Tag Archives: Elisabeth Freeman

New York State’s wagon women are Rosalie Jones, Elisabeth Freeman & Edna Kearns: a special for Women’s History Month

Rosalie Gardiner JonesThe “Spirit of 1776″ suffrage campaign wagon in the collection of the NYS Museum is a terrific jumping-off point when telling the suffrage story. New York State is not only the “Cradle” of the women’s rights movement in the U.S., but New York has its three wagon women: Rosalie Jones, Elisabeth Freeman, and Edna Kearns. All three suffrage activists drove horse-drawn wagons on Long Island and beyond that figured prominently in suffrage activist tactics and strategies in the period from 1913 to about 1915.

Only one horse-drawn wagon used for grassroots campaigning remains from this period, and that’s the “Spirit of 1776″ used by Edna Kearns in the collection of the New York State Museum.

Rosalie and Elisabeth garnered considerable attention, especially in rural areas, when they traveled by wagon to Ohio and Washington, DC. Women traveling in a horse-drawn vehicle represented a novel attraction along the road, and it enabled face-to-face contact with many voters who otherwise would not have heard the women’s message.

See video on Rosalie Jones. Elisabeth Freeman’s great niece, Peg Johnston, has been telling Elisabeth’s story through a web site loaded with detail. Long Island historian Natalie Naylor considers suffragist Rosalie Jones one of her favorite characters from history. See Natalie Naylor’s book that features Roaslie Jones, as does the book on Long Island suffragists by Antonia Petrash.

And of course, there’s my grandmother Edna Kearns who has been inspiring me for years to learn more about the suffrage movement and spread the word through Suffrage Wagon News Channel. The great part is that Rosalie, Elisabeth and Edna worked together in the cause, and today we carry on the message of this early wave of voting activists.

Suffrage hikers to Washington DC are captured on film

Suffragist Elisabeth Freeman on her soapbox. From the web site elisabethfreeman.org published by her great niece, Peg Johnston.

There’s very little film footage from the suffrage movement, so this 80-second clip from the National Film Preservation Foundation is a treasure. It’s entitled “On to Washington.” The occasion is the suffrage hiking march with Rosalie Jones and Elisabeth Freeman and others who headed south to Washington, DC to join the suffrage parade scheduled to coincide with the inauguration of U.S. President Woodrow Wilson in 1913. My grandparents Edna and Wilmer Kearns marched in that parade, along with Serena Kearns, my mother’s older sister who was born in 1905.

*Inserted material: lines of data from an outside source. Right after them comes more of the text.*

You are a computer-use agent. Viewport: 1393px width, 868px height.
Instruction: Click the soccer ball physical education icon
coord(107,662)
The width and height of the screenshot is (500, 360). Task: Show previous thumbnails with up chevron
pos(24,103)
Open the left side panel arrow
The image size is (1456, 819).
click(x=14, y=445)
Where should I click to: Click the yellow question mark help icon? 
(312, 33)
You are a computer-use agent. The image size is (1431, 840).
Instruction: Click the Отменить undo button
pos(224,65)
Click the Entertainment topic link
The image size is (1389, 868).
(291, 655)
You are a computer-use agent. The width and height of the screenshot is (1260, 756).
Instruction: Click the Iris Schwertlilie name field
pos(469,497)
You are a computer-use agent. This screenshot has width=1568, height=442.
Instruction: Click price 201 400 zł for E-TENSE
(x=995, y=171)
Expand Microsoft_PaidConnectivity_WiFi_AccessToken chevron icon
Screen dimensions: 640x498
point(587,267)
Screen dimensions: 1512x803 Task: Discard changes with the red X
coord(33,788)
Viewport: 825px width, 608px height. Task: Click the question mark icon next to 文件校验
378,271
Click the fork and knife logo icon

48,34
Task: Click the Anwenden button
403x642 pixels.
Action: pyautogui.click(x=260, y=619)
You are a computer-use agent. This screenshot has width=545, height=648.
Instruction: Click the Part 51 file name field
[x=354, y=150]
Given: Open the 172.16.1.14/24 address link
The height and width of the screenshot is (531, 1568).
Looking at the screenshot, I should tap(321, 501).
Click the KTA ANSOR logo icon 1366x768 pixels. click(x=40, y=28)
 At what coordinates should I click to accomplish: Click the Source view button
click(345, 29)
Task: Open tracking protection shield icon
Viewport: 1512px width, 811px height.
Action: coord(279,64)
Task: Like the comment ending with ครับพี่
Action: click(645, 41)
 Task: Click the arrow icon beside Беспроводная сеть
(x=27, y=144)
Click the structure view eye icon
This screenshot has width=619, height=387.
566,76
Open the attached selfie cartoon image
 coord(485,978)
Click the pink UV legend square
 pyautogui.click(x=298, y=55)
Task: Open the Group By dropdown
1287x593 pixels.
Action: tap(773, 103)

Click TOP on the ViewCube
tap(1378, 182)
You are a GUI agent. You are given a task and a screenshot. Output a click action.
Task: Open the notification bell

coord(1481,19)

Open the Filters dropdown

Grandmother Edna Kearns worked on Long Island suffrage organizing with both Rosalie Jones and Elisabeth Freeman. Jones was born and raised on Long Island where she carried out a significant amount of grassroots suffrage work. Elisabeth Freeman was born in England and became a paid organizer for the  movement. Rosalie, Elisabeth, Edna Kearns (along with Wilmer and Serena Kearns) and others started out on the march to Albany from NYC to see the governor about Votes for Women the first week in January of 1914.

Elisabeth Freeman’s web site is published by Elisabeth Freeman’s great niece, Peg Johnston of Binghamton, NY. Visit the Suffrage Wagon News Channel’s new platform.

Water Dumped on Suffs’ Heads

Speaking from soap boxes in the street wasn’t an activity without its risks, as is noted by this June 30, 1914 New York Times article about an associate of my grandmother, Martha Klatschken, who had cold water dumped on her head when she was out advocating for Votes for Women at Twelfth Street and Avenue B in NYC.

With the observance of Martin Luther King Day this week, there’s also an awareness of other civil rights movements in the U.S., including the woman’s suffrage movement.

Below: Go to the web site about Elizabeth Freeman for more information: www.elizabethfreeman.org

Elisabeth Freeman on a soapbox, speaking for Votes for Women

Long and Short Suffrage Hikes

A rare and precious film clip of 1913 showing Rosalie Jones and Elisabeth Freeman leaving on a hike to Washington, DC for suffrage gives a sense of, not only their courage, but the intense interest in women voting and the need to accelerate the pressure. The story in my family was that my grandmother, Edna Buckman Kearns, planned to take the wagon, the “Spirit of 1776,” on the long trip with Rosalie and Elisabeth, but she backed out at the last minute for health reasons. Edna went to the big march in Washington, but couldn’t commit to the long ordeal of the hikers underwent.

Edna, her husband Wilmer Kearns and their daughter Serena Kearns accompanied Rosalie Jones and Elisabeth Freeman on the 1914 hike to Albany in January, no small accomplishment. Hiking as a media event in the suffrage movement received considerable publicity.